# practice run with the DA



## tehvlb (Mar 27, 2018)

so i really want to get my S7 polished up, it has a few scuffs around the rear where an air hose has been stretched over the car and it could do with a right good polish.

I bought a bonnet from gumtree to practice on and this ihow it went

This is before










This is after










the bonnet was utterly goosed when i got it. I washed and clayed it before i polished. I used a green CG pad and CG 36 then 34.

wasnt as hard as i thought it would be if i am honest the only thing that surprised me was the colour of the pad after i was done, it had a blue tint on it, i guess there was bits of the bonnet that had been touched up and not laquered.

can i use this pad again or should it be binned? Last thing i want is to transfer blue paint onto my ibis white S7.


----------



## Berylburton (Sep 14, 2013)

Wash the pad with soap and water, rinse it thoroughly and see if the colour comes out.


----------



## tehvlb (Mar 27, 2018)

Berylburton said:


> Wash the pad with soap and water, rinse it thoroughly and see if the colour comes out.
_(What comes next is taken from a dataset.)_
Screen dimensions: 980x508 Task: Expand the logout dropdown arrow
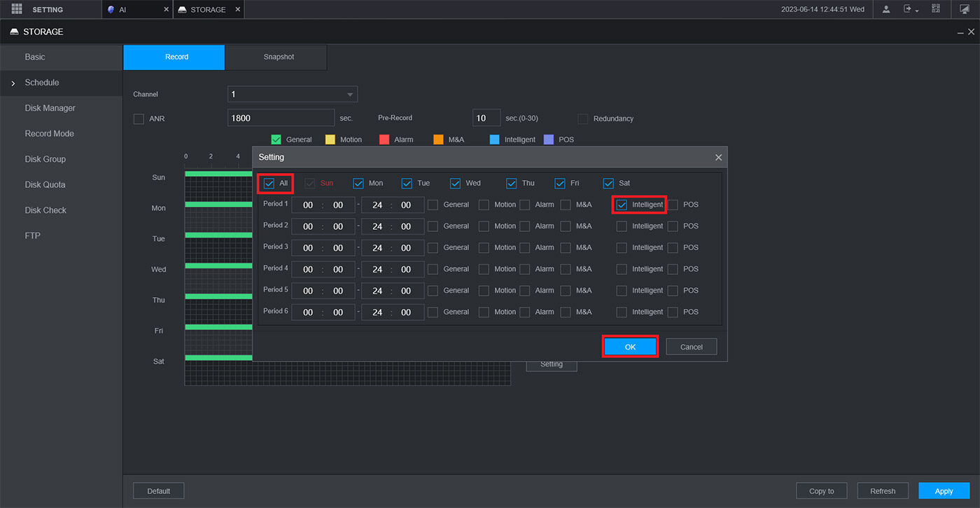917,11
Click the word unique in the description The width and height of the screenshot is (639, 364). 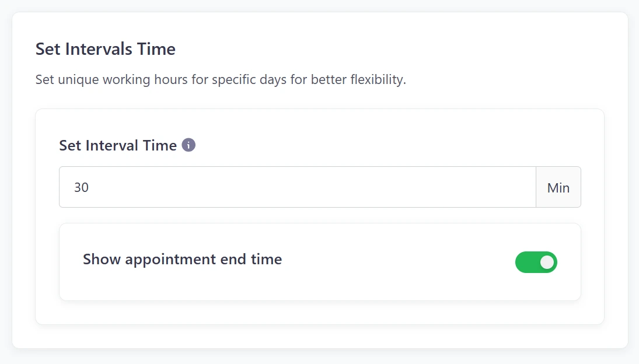pos(78,79)
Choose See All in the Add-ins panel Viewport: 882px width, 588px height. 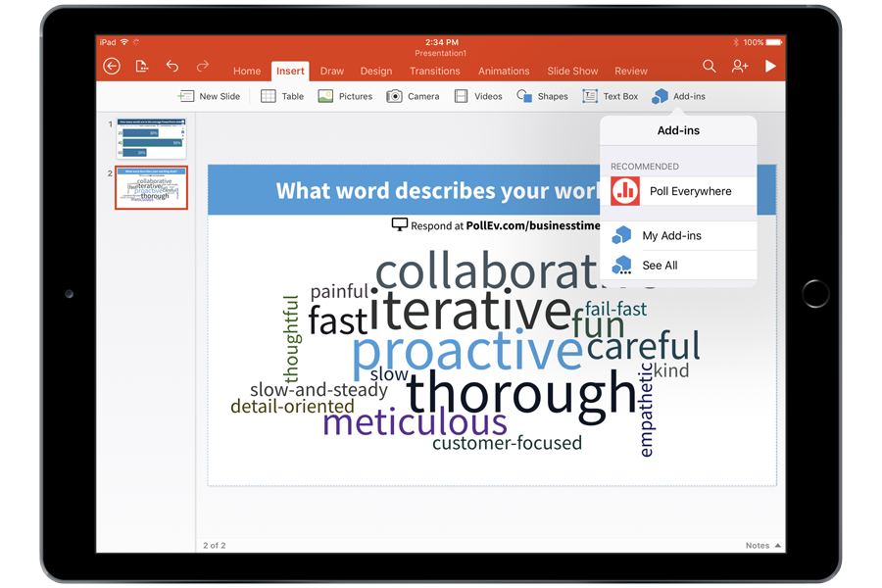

Gave it a wash with water and a Toothbrushes but it's still blue

Sent from my SM-G950F using Tapatalk


----------



## [email protected] (Apr 2, 2007)

If you have the colour of the paint on your pad it must have been single stage paint


----------



## tehvlb (Mar 27, 2018)

[email protected] said:


> If you have the colour of the paint on your pad it must have been single stage paint


cheers man.

is the pad goosed?


----------



## [email protected] (Apr 2, 2007)

No it will be fine just wash it. With clear coat paint you are removing paint anyway its just clear.


----------



## tehvlb (Mar 27, 2018)

thanks alot Mark

Much appreciated


----------